“Boing, boing, BOING, BOI-ING.” The sound reverberated through the dense rainforest.
“What the hell is that?” I asked Dan, scanning the trees. Through the twisting vines, we could just
make out a black Capuchin monkey, perched on a branch, smacking something iridescent
green against the wood. A creature, arms outstretched, fingers splayed, as if
signalling for help. “Oh Jesus,” I gasped, “It’s a monkey killing a frog!”
This is not the culprit - but one of his friends |
We watched, horrified,
transfixed. The fiendish monkey was relentless, pounding the frog until it
boing-ed no more. Then he stuffed the reptile into his mouth, ripped out its
innards with his teeth, and feasted. I looked away. We’d come to see waterfalls
- but the subtropical rainforest of Iguazu National Park was dishing up a whole
lot more wildlife than we bargained for.
Huge ants and spiders, exotic birds, raccoon-like coatis badgering
tourists – it teemed with life.
Huge ant |
Earlier that morning, on a hiking
trail, we’d heard a rumbling, throaty cough reverberate around the jungle,
inches from our path. Branches cracked. Birds fled in every direction. Dan and
I stopped dead and stared at each other. In my hand, I was holding a pamphlet
we’d been given on arrival, a picture of
a jaguar leering from it, warning what to do if we encountered a Big Cat. “Keep
calm. DO NOT RUN (their instinct is to chase)” it read. We did not run, but we
walked away extremely quickly. Definitely a jaguar. Definitely.
But whatever unexpected wildlife
we encountered at Iguazu, nothing compared to the falls themselves. The first
sight, even from a distance, actually made me gasp. The setting was like something
conjured up by the cinematographers of Disney’s “Up.” An impossibly beautiful
panorama of jagged cliffs topped by lush jungle, broken by a series of
thundering falls and dozens of smaller streams cascading like silver ribbons
into the wide river below. The image was framed by tall palm trees, bromeliads
and orchids, with circling hawks casting shadows on the forest below. Unforgettable.
The local Guarani people called
it as they saw it – Iguazu means “Big Water”, with 275 falls within 2.5
kilometres. It’s hard to comprehend until you get there, but the falls were
enough to entrance us for two full days. Each angle provided a totally
different experience. The panoramic views on the Brazilian side were magic, but
the real buzz was on the Argentinian side, where you could get up close, let
the powerful spray jab your face like needles, and hear the falls roar as they
slammed into rocks far below. We lost
half an hour trying to trace individual beads of water as they fell over the
top like molten silver, and plunged to the bottom. My favourite vista was from
the upper walkway, where the falls slid away beneath your feet.

Task material:
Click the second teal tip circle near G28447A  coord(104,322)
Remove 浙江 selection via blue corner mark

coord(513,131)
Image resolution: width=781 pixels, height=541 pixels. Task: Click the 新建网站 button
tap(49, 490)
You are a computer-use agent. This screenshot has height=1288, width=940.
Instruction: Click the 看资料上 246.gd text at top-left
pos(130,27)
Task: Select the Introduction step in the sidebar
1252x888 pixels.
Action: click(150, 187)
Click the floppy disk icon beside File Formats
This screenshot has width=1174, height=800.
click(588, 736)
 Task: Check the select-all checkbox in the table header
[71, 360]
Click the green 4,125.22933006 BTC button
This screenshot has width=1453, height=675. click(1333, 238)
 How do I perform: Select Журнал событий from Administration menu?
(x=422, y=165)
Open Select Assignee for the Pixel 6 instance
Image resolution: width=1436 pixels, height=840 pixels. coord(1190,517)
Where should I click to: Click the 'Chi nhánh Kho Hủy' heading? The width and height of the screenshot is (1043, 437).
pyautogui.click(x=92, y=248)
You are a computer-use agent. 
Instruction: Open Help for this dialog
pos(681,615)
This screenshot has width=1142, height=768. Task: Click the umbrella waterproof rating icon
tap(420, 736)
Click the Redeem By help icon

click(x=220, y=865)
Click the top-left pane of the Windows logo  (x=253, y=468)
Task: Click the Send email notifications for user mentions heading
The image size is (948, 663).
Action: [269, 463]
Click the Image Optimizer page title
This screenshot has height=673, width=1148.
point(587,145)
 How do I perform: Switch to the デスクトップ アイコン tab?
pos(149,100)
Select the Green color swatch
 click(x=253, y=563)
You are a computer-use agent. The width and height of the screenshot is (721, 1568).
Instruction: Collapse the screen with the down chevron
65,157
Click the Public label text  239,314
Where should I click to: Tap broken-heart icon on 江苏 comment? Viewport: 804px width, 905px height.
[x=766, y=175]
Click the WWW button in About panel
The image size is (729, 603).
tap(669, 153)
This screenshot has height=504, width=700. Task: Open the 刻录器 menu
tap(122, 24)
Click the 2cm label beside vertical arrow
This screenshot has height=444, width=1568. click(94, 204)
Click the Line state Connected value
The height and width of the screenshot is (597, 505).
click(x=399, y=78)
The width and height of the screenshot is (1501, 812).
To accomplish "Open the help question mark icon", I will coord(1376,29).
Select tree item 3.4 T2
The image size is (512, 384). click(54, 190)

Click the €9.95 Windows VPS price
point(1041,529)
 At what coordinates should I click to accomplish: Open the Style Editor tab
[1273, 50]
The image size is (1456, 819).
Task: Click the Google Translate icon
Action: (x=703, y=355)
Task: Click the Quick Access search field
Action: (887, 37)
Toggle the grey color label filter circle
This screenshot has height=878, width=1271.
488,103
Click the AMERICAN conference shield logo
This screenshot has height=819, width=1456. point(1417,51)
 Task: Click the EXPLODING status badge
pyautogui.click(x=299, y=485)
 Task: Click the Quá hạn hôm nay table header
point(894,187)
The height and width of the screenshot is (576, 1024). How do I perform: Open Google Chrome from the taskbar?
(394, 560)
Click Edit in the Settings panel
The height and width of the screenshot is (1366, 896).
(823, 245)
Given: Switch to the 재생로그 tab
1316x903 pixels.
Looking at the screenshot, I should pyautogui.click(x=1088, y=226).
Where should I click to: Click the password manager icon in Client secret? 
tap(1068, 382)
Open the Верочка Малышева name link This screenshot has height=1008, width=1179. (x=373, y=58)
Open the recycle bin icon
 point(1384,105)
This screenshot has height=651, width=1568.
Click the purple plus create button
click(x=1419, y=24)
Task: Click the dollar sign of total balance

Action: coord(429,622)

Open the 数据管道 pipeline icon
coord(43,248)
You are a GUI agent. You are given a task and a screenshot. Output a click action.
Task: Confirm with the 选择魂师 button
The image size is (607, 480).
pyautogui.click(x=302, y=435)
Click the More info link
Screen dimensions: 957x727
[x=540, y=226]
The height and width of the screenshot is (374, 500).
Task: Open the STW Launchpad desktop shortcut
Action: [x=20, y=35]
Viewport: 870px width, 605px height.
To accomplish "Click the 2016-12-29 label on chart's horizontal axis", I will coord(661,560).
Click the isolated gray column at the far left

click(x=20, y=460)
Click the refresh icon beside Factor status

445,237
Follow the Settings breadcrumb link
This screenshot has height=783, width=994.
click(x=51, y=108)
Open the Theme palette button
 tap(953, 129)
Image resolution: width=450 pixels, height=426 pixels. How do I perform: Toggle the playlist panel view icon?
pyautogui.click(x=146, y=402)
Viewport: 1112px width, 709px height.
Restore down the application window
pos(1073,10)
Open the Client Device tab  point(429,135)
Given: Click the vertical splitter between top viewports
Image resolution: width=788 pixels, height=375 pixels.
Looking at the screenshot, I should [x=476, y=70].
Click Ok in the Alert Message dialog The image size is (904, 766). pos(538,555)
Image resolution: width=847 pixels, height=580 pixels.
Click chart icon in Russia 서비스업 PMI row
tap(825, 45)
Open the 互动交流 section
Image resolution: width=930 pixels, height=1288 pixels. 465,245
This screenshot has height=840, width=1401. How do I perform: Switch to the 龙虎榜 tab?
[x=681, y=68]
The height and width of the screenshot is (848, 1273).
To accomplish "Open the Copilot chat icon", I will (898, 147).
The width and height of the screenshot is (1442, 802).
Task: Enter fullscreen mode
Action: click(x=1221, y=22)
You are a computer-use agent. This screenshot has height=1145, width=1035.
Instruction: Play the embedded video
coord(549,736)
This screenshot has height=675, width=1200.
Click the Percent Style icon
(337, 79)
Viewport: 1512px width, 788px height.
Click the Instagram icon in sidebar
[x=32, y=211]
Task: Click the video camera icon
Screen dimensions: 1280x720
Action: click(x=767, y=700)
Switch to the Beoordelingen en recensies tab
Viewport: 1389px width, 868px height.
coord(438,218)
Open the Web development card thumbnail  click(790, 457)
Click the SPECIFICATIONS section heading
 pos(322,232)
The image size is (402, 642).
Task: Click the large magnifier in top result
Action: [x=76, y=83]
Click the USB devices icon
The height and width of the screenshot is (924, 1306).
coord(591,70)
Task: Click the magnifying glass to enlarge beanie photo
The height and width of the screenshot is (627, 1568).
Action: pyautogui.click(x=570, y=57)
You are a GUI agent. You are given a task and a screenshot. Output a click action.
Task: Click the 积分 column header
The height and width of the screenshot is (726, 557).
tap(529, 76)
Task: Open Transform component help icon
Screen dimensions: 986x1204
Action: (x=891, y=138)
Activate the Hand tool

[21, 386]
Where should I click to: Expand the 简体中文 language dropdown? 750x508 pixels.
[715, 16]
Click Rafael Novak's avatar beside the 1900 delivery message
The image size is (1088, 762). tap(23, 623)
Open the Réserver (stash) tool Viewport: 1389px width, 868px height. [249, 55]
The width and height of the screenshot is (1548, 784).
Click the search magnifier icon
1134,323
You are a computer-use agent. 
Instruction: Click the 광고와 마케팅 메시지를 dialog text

Directives:
1. Retype the stretch of the Iguazu account from "Huge ants and" through "a jaguar. Definitely.".
2. Lay out the stretch of the records from the line containing "This screenshot has height=840, width=1401." through the line containing "Action: pyautogui.click(x=570, y=57)" as a Markdown table with the columns Row and Line, numbering each line and leaving out blank lines.

Answers provided:
1.
Huge ants and spiders, exotic birds, raccoon-like coatis badgering
tourists – it teemed with life.
Huge ant |
Earlier that morning, on a hiking
trail, we’d heard a rumbling, throaty cough reverberate around the jungle,
inches from our path. Branches cracked. Birds fled in every direction. Dan and
I stopped dead and stared at each other. In my hand, I was holding a pamphlet
we’d been given on arrival, a picture of
a jaguar leering from it, warning what to do if we encountered a Big Cat. “Keep
calm. DO NOT RUN (their instinct is to chase)” it read. We did not run, but we
walked away extremely quickly. Definitely a jaguar. Definitely.

2.
| Row | Line |
|---|---|
| 1 | This screenshot has height=840, width=1401. How do I perform: Switch to the 龙虎榜 tab? |
| 2 | [x=681, y=68] |
| 3 | The height and width of the screenshot is (848, 1273). |
| 4 | To accomplish "Open the Copilot chat icon", I will (898, 147). |
| 5 | The width and height of the screenshot is (1442, 802). |
| 6 | Task: Enter fullscreen mode |
| 7 | Action: click(x=1221, y=22) |
| 8 | You are a computer-use agent. This screenshot has height=1145, width=1035. |
| 9 | Instruction: Play the embedded video |
| 10 | coord(549,736) |
| 11 | This screenshot has height=675, width=1200. |
| 12 | Click the Percent Style icon |
| 13 | (337, 79) |
| 14 | Viewport: 1512px width, 788px height. |
| 15 | Click the Instagram icon in sidebar |
| 16 | [x=32, y=211] |
| 17 | Task: Click the video camera icon |
| 18 | Screen dimensions: 1280x720 |
| 19 | Action: click(x=767, y=700) |
| 20 | Switch to the Beoordelingen en recensies tab |
| 21 | Viewport: 1389px width, 868px height. |
| 22 | coord(438,218) |
| 23 | Open the Web development card thumbnail  click(790, 457) |
| 24 | Click the SPECIFICATIONS section heading |
| 25 |  pos(322,232) |
| 26 | The image size is (402, 642). |
| 27 | Task: Click the large magnifier in top result |
| 28 | Action: [x=76, y=83] |
| 29 | Click the USB devices icon |
| 30 | The height and width of the screenshot is (924, 1306). |
| 31 | coord(591,70) |
| 32 | Task: Click the magnifying glass to enlarge beanie photo |
| 33 | The height and width of the screenshot is (627, 1568). |
| 34 | Action: pyautogui.click(x=570, y=57) |